_Collected data_
* * * *

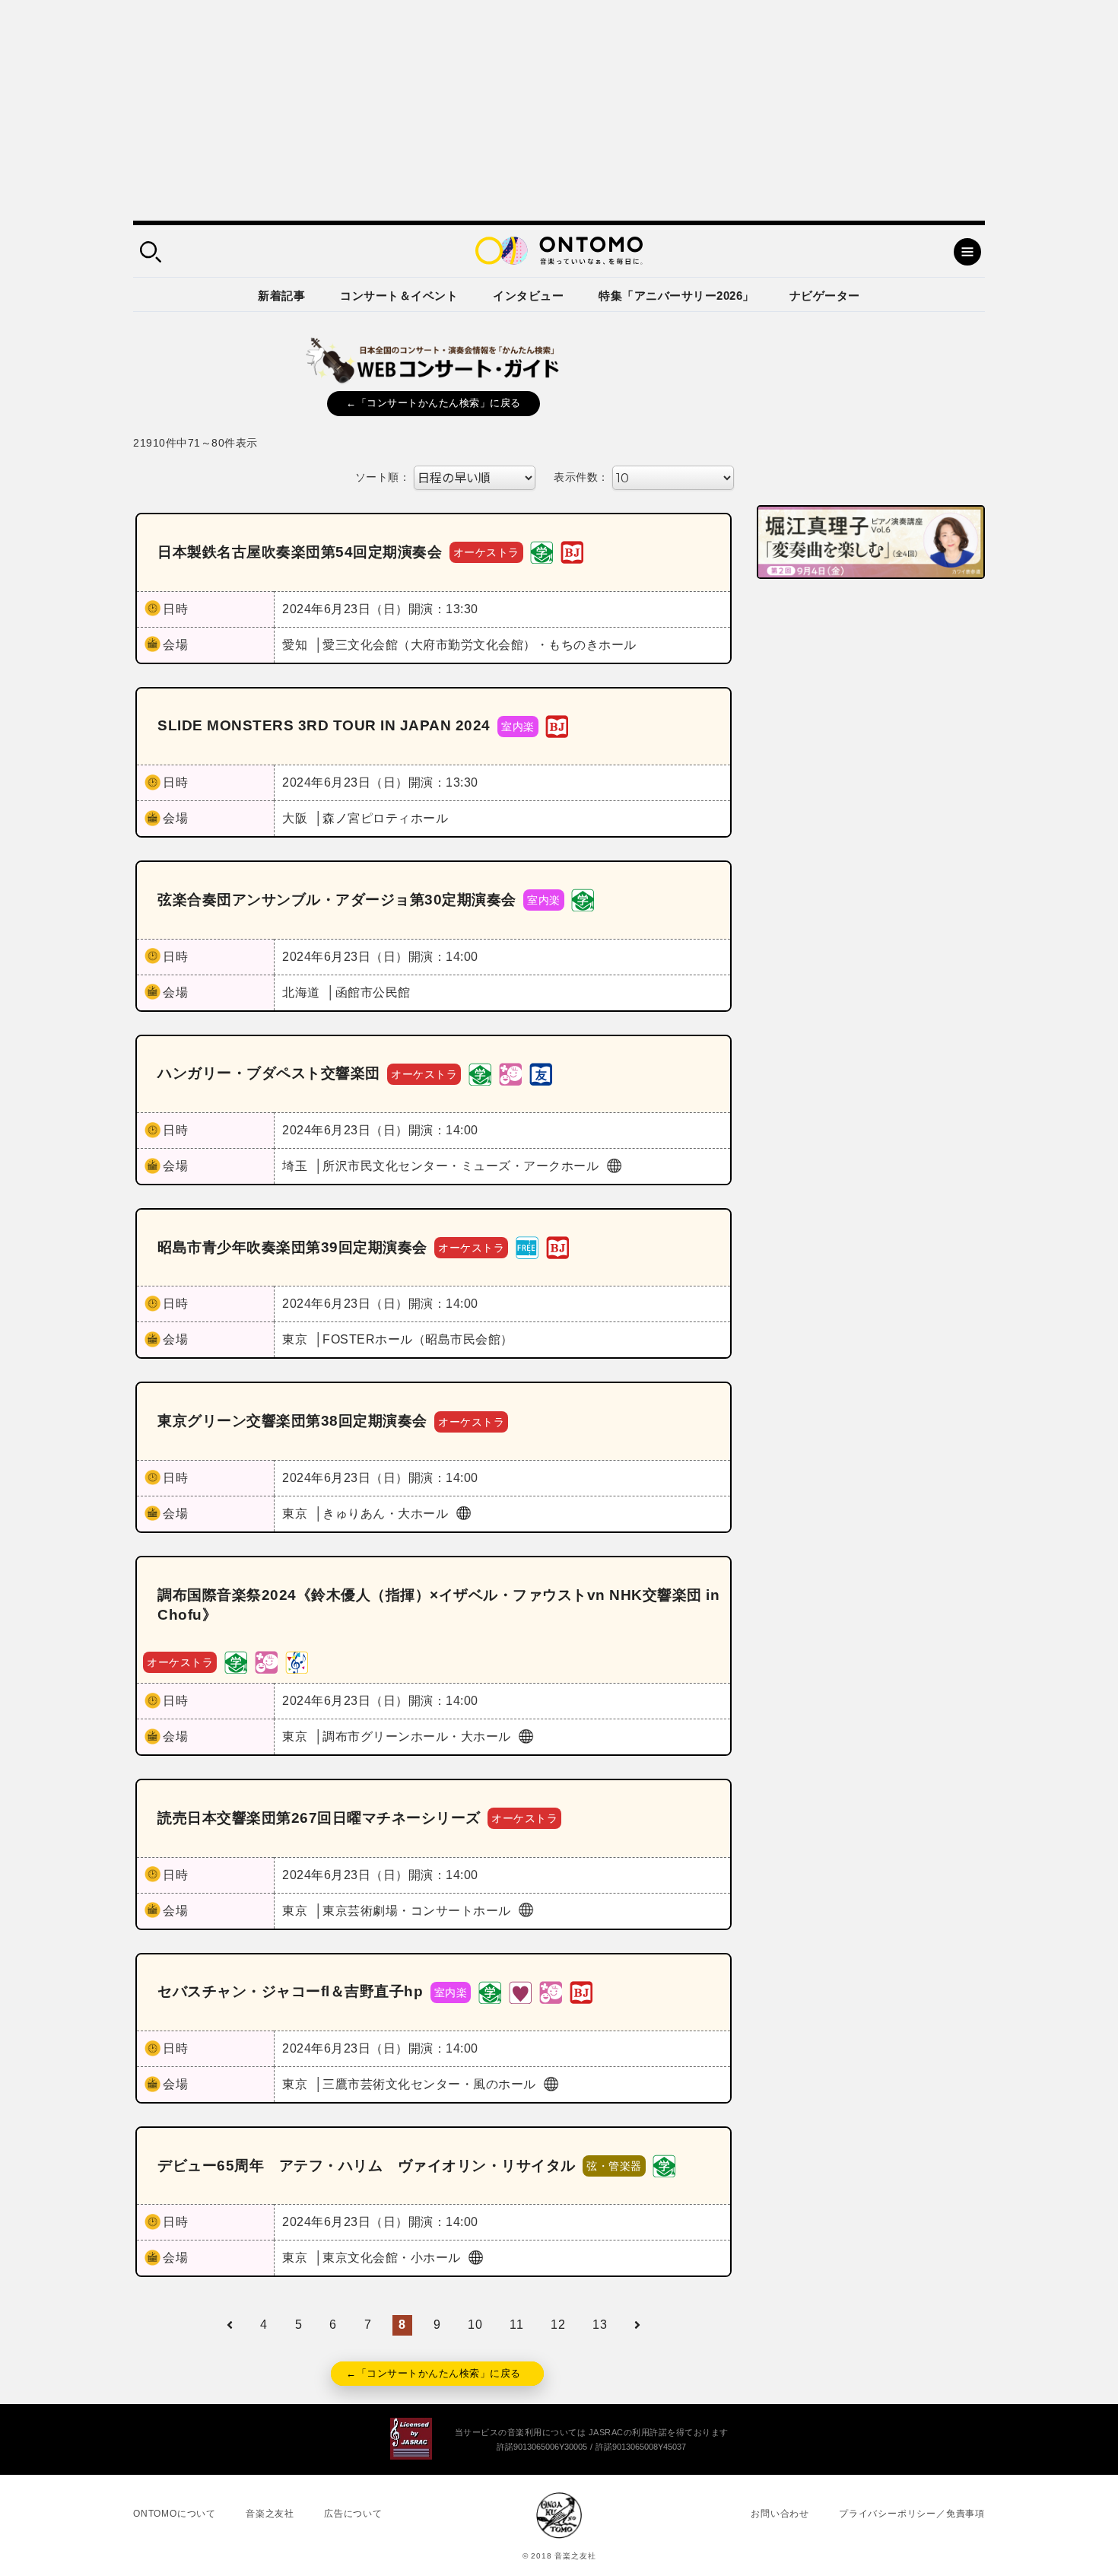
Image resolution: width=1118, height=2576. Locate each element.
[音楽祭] (296, 1661)
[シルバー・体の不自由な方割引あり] (520, 1991)
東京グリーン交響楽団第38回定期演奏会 (292, 1421)
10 (475, 2324)
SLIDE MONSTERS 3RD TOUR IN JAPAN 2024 (324, 725)
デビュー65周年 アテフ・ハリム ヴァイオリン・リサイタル (366, 2166)
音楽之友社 (270, 2513)
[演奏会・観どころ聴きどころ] (540, 1073)
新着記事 (281, 295)
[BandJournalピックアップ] (572, 551)
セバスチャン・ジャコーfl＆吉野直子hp (290, 1991)
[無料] (527, 1246)
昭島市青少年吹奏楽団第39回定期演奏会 (292, 1247)
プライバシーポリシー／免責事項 (912, 2513)
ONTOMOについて (174, 2513)
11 (516, 2324)
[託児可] (510, 1073)
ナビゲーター (824, 295)
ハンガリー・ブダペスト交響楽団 (268, 1073)
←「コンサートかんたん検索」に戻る (433, 403)
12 (558, 2324)
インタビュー (528, 295)
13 (599, 2324)
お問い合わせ (780, 2513)
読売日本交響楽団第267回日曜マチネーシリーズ (319, 1818)
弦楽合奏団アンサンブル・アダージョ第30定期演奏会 (336, 900)
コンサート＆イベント (399, 295)
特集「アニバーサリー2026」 (676, 295)
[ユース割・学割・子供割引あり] (541, 551)
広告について (353, 2513)
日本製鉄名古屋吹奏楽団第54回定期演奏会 (299, 552)
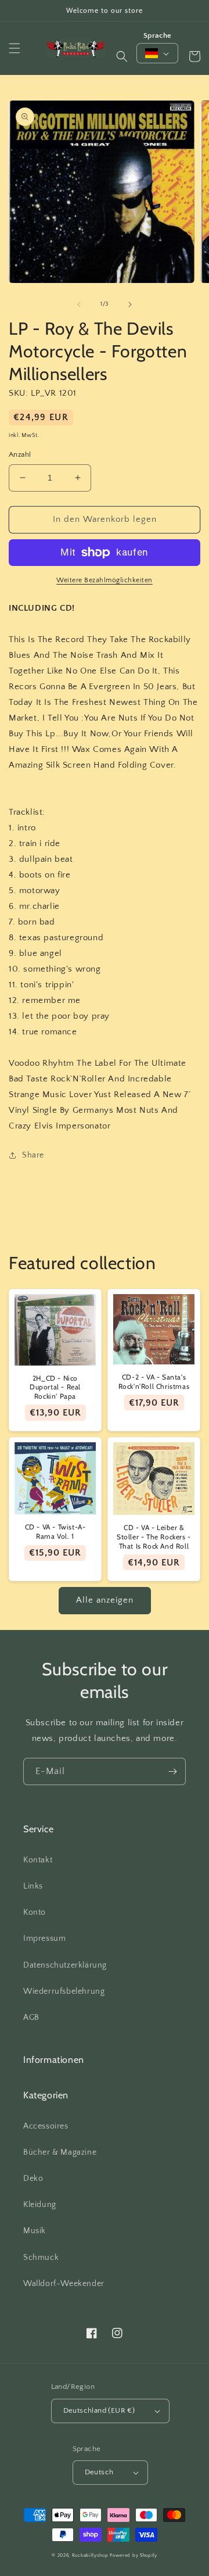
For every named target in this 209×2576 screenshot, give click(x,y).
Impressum (44, 1938)
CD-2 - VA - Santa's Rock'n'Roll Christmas (154, 1382)
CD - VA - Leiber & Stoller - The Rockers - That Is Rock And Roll (154, 1536)
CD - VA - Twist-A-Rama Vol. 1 (55, 1531)
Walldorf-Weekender (64, 2283)
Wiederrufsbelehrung (64, 1991)
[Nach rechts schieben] (130, 304)
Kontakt (37, 1860)
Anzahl (20, 454)
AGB (31, 2017)
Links (33, 1886)
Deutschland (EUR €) (99, 2410)
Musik (34, 2230)
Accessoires (46, 2126)
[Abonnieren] (172, 1771)
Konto (34, 1912)
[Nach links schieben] (79, 304)
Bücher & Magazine (59, 2152)
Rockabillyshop (90, 2555)
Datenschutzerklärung (65, 1965)
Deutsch (99, 2472)
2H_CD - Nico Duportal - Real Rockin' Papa (55, 1387)
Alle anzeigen (105, 1600)
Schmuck (41, 2257)
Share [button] (33, 1155)
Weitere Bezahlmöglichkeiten (104, 580)
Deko (33, 2178)
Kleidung (39, 2204)
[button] (14, 48)
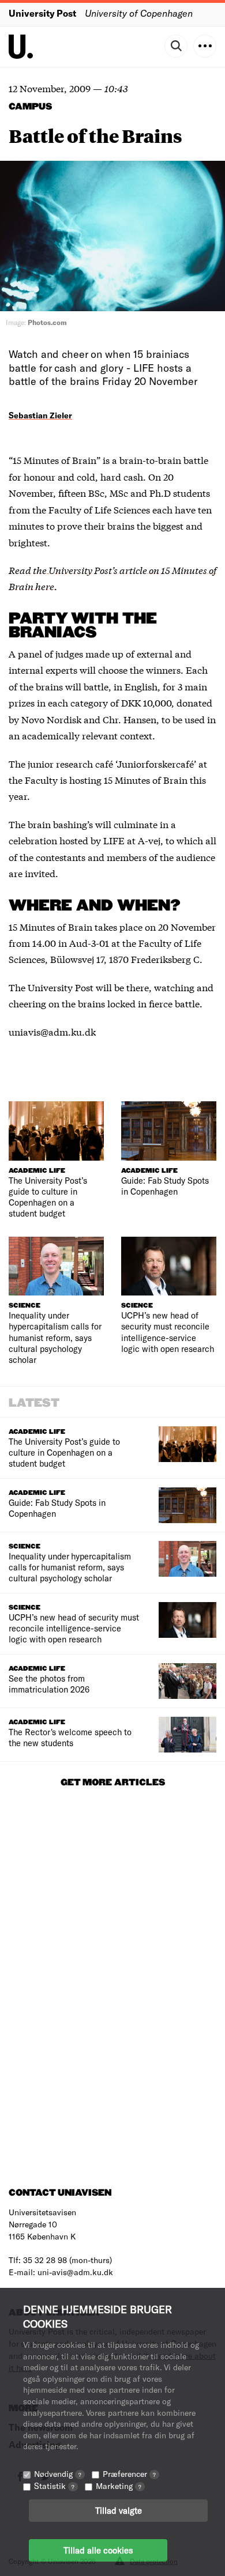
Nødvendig (57, 2474)
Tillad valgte (118, 2510)
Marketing (118, 2486)
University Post (42, 12)
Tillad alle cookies (98, 2550)
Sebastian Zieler (40, 415)
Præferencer (129, 2474)
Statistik (54, 2486)
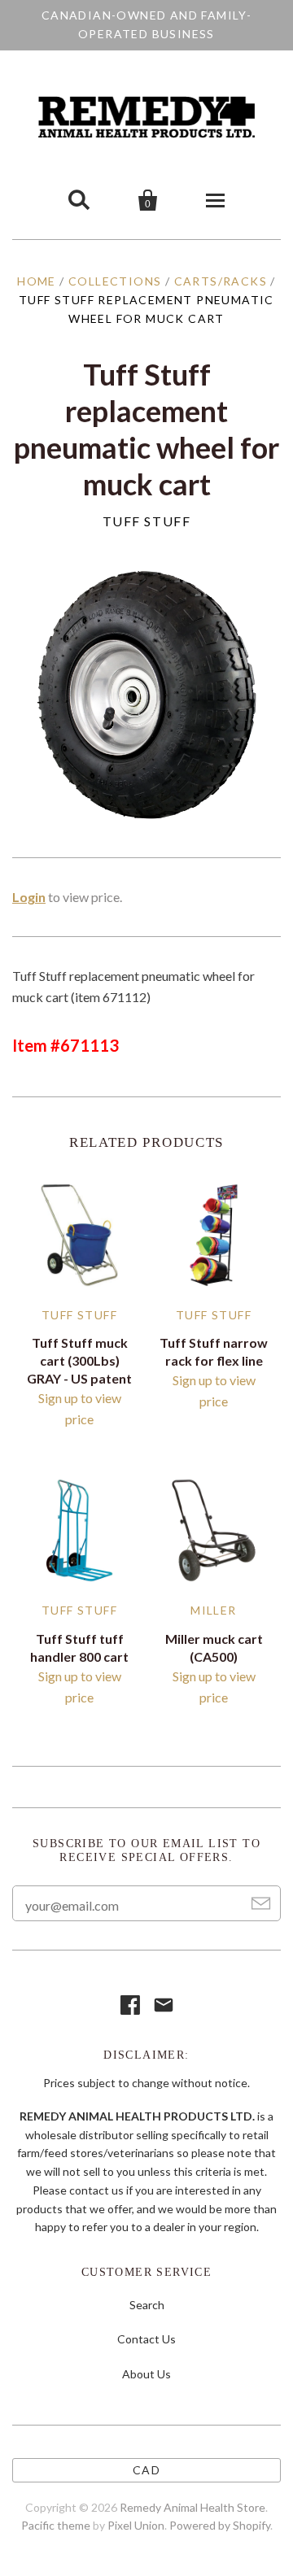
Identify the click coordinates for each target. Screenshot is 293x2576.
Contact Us (146, 2339)
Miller (213, 1610)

* * * *

_Exercise_
Write back word for word every line in the entries above from the one with "弦楽合奏団アンサンブル・アダージョ第30定期演奏会 (336, 900)" to the one with "Kontakt (37, 1860)", ends included, and none of the pictures.

_Solution below_
弦楽合奏団アンサンブル・アダージョ第30定期演奏会 (336, 900)
コンサート＆イベント (399, 295)
特集「アニバーサリー2026」 (676, 295)
[ユース割・学割・子供割引あり] (541, 551)
広告について (353, 2513)
日本製鉄名古屋吹奏楽団第54回定期演奏会 (299, 552)
For every named target in this 209×2576 screenshot, give click(x,y).
Impressum (44, 1938)
CD-2 - VA - Santa's Rock'n'Roll Christmas (154, 1382)
CD - VA - Leiber & Stoller - The Rockers - That Is Rock And Roll (154, 1536)
CD - VA - Twist-A-Rama Vol. 1 (55, 1531)
Walldorf-Weekender (64, 2283)
Wiederrufsbelehrung (64, 1991)
[Nach rechts schieben] (130, 304)
Kontakt (37, 1860)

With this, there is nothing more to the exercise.